An example of valid result file (for a very short video with only five frames) is given below:

1, -0.37, 0.73, -0.38, -0.93, -0.10, 0.16, -1.97, -0.44, -1.17, -0.72, -1.39, -0.61, 0.20, 0.15, 0.57, 1.10, 0.05, 1.09, -0.27, 0.85, -0.86

2, 0.63, 0.63, -0.74, 1.03, -0.06, 1.46, 0.39, -0.54, -0.84, 0.05, 0.26, 0.73, 0.81, -0.87, -0.57, 1.28, 1.42, 1.57, 0.75, 0.88, -1.36

3, 0.97, -1.12, 0.41, 1.28, 1.10, -0.52, -1.29, -0.88, 1.37, -1.49, 0.94, 0.34, 0.27, -0.67, 0.43, -0.14, 0.31, -0.72, 0.95, -1.08, 0.62

4, 0.95, -0.17, -0.11, -1.57, -0.55, 0.56, -0.62, 0.82, 1.18, 0.43, -0.49, -0.35, 0.72, -1.45, -3.36, 0.96, -0.12, -1.06, -0.71, 0.04, -1.74

5, -0.76, -0.16, -0.63, -0.13, -1.37, -1.39, -0.40, -1.47, -0.03, -1.13, -0.06, 0.32, 0.95, 0.76, -0.64, 0.81, 1.04, -0.48, -1.03, 0.32, 2.65

Performance Evaluation

A figure of merit is first computed for each tool label T: the annotation performance for tool T is defined as the area Az(T) under the receiver-operating characteristic (ROC) curve. This curve is obtained by varying a cutoff on the confidence levels for this tool label. Frames associated with a disagreement between experts (reference standard = 0.5 for tool T) are ignored when computing the ROC curve. Then, a global figure of merit is defined: it is simply defined as the mean Az(T) value over all tool labels T.

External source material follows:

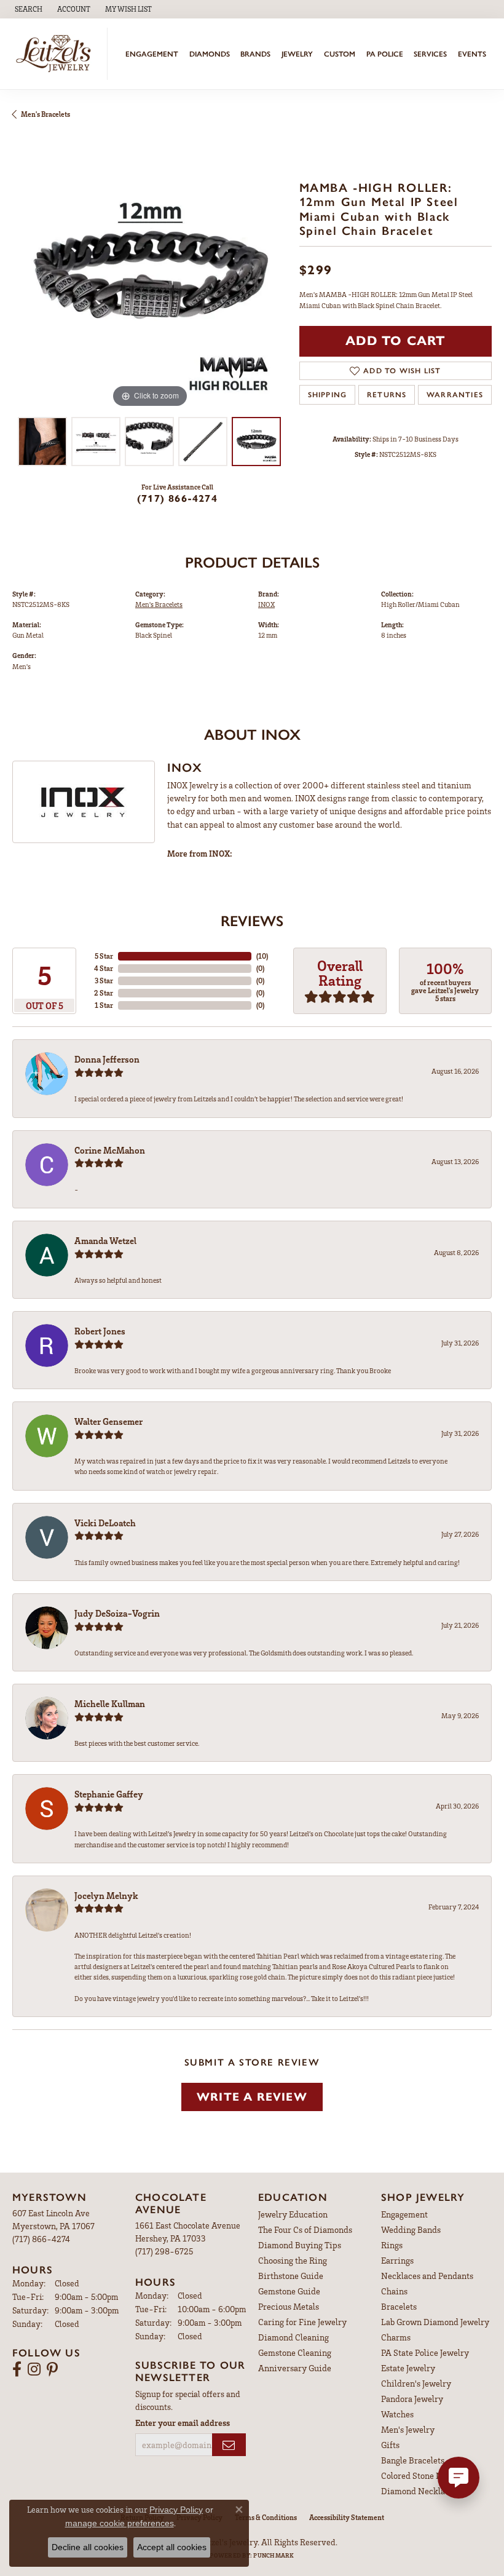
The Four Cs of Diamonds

We decided to use the area under the ROC curve, rather than figures of merit based on precision and recall, which evaluate cutoffs on the rank of tool labels, sorted by decreasing confidence level. The reason for this choice is that a varying number of tools may be used in each frame (zero, one, two or three). The rank is of limited practical value in this scenario: algorithms should not always produce the same number of tool predictions, regardless of the number of tools actually being used. Cutoffs on the confidence level, as used in ROC analysis, are more convenient: a binary prediction can be made independently for each tool label, leading to an adaptive number of tool predictions per frame.

The evaluation script (evaluate.py) can be downloaded.